Terminal Escape Sequences: What You See Is Not What You Get - Mojah
https://ma.ttias.be/terminal-escape-sequences-the-new-xss-for-linux-sysadmins/
======
dalke
The HN guidelines ask the submitter use the original title, which in this case
is "Terminal escape sequences – the new XSS for Linux sysadmins".

Among other things, preserving the name makes it easier for readers to
identify duplicate postings. The same URL, with the original title, was
submitted five times 12-13 days ago (
[https://hn.algolia.com/?query=Terminal%20escape%20sequences%...](https://hn.algolia.com/?query=Terminal%20escape%20sequences%20%E2%80%93%20the%20new%20XSS%20for%20Linux%20sysadmins&sort=byDate&dateRange=all&type=story&prefix=false&page=0)
).

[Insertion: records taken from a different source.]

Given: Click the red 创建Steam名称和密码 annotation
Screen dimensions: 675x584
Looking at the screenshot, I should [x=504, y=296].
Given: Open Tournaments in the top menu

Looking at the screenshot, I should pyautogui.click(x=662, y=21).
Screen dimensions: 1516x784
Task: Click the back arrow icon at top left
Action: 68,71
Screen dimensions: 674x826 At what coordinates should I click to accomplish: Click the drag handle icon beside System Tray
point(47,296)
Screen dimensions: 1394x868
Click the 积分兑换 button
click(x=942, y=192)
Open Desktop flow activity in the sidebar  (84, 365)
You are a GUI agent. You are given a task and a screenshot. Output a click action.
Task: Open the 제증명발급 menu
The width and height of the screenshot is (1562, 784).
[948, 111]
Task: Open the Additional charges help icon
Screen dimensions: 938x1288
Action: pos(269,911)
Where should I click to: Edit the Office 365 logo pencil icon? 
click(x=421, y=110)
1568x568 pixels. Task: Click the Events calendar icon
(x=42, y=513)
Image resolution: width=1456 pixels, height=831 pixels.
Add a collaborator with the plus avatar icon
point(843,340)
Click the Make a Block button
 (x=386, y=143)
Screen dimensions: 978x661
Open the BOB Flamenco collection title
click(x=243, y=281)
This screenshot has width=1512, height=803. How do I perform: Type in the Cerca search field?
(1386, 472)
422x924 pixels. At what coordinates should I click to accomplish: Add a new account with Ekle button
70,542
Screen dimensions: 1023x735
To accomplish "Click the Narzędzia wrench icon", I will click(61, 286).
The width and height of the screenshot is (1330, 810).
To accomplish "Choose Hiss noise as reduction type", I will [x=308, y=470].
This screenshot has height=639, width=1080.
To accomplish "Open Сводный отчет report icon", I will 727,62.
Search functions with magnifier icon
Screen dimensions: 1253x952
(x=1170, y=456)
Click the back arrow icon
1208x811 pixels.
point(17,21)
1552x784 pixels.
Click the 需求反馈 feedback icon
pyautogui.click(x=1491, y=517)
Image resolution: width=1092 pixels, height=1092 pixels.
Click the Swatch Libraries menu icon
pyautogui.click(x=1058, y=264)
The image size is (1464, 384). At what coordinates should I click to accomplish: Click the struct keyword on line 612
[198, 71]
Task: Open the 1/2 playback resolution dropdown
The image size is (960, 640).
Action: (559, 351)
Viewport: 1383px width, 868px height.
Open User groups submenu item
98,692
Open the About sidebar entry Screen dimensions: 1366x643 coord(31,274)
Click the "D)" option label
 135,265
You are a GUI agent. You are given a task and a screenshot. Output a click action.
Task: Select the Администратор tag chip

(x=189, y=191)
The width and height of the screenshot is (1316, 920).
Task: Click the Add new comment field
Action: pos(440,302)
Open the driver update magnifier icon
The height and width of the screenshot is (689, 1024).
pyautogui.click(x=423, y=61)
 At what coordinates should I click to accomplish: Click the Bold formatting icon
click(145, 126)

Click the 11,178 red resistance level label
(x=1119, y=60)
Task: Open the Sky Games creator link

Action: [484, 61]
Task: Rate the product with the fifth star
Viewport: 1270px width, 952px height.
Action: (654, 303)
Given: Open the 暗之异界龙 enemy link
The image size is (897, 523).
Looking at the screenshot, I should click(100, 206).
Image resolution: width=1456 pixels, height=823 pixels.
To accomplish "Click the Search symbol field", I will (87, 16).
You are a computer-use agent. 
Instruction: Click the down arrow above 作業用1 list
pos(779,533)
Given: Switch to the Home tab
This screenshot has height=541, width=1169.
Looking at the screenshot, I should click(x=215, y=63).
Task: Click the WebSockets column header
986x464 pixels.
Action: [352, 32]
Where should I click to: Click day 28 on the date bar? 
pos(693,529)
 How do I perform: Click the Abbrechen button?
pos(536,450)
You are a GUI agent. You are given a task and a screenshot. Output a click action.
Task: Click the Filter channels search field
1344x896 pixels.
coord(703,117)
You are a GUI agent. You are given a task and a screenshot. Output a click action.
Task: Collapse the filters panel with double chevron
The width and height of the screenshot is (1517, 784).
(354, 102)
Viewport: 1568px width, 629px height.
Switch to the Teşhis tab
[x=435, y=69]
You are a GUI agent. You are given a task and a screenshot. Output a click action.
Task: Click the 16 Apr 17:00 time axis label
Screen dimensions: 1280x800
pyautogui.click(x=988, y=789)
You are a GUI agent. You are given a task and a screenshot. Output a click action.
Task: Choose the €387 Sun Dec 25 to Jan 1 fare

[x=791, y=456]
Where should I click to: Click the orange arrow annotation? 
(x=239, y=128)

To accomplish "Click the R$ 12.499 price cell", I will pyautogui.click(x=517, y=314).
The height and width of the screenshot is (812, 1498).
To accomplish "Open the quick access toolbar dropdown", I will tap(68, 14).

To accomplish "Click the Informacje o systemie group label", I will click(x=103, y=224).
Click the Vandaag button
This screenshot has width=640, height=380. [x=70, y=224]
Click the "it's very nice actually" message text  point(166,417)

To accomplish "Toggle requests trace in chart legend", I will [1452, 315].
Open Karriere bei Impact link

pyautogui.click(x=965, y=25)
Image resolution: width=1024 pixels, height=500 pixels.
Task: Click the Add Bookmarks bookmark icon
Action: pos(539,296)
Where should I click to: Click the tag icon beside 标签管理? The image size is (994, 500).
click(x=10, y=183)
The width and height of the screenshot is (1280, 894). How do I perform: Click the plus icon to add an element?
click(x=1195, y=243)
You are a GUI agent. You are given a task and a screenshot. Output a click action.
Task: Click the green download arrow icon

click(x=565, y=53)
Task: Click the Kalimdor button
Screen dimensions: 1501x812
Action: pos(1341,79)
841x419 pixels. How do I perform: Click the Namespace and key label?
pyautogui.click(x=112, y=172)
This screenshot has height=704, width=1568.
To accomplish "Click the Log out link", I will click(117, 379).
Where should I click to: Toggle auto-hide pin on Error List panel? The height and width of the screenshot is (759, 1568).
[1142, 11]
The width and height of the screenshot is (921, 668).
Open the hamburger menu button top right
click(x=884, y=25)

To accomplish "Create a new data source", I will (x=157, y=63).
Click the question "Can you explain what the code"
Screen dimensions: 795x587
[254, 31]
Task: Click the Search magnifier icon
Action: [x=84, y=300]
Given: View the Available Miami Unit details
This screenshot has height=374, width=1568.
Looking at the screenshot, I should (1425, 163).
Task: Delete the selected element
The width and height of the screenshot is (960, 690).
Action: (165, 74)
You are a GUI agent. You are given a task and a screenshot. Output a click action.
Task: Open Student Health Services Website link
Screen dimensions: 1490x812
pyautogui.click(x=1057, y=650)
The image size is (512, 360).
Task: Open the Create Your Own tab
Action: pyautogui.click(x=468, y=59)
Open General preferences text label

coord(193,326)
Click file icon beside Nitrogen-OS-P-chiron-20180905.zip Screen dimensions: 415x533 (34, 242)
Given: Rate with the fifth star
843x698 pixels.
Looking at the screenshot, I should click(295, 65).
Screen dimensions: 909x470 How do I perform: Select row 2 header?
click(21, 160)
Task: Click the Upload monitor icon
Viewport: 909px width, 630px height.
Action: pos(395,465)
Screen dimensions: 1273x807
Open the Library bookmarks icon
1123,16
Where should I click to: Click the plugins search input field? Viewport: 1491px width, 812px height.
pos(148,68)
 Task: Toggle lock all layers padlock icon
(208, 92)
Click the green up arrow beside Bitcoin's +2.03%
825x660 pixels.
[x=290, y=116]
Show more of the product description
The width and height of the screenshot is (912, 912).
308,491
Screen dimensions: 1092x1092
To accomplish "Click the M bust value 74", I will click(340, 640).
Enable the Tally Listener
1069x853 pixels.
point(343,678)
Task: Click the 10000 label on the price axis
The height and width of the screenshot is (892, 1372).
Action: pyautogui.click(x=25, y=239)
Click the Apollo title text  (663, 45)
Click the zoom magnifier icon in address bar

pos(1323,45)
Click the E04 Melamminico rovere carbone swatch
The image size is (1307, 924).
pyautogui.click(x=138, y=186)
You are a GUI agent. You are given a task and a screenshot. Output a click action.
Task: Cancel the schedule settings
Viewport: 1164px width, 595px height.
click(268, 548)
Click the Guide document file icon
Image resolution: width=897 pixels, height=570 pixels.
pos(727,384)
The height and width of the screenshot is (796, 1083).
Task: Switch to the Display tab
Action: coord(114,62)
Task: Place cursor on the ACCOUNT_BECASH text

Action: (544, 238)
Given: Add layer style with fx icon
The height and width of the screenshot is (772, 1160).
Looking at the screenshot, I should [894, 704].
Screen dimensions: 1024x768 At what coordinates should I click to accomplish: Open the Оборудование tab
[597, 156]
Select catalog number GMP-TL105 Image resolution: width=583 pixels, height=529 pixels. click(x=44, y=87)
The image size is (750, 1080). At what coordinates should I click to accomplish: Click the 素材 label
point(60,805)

Only
[https://news.ycombinator.com/item?id=10273336](https://news.ycombinator.com/item?id=10273336)
has comments, and even then only two.

Which you knew because this is the _fourth_ time you submitted this URL.

I see that you have made many links to the ma.ttias.be domain, that many of
them are duplicate posts, and that you are experimenting with URL tracking.
This feels like you are abusing your ability to post to HN. At the very least,
it's behavior that I strongly dislike, and don't want to see here.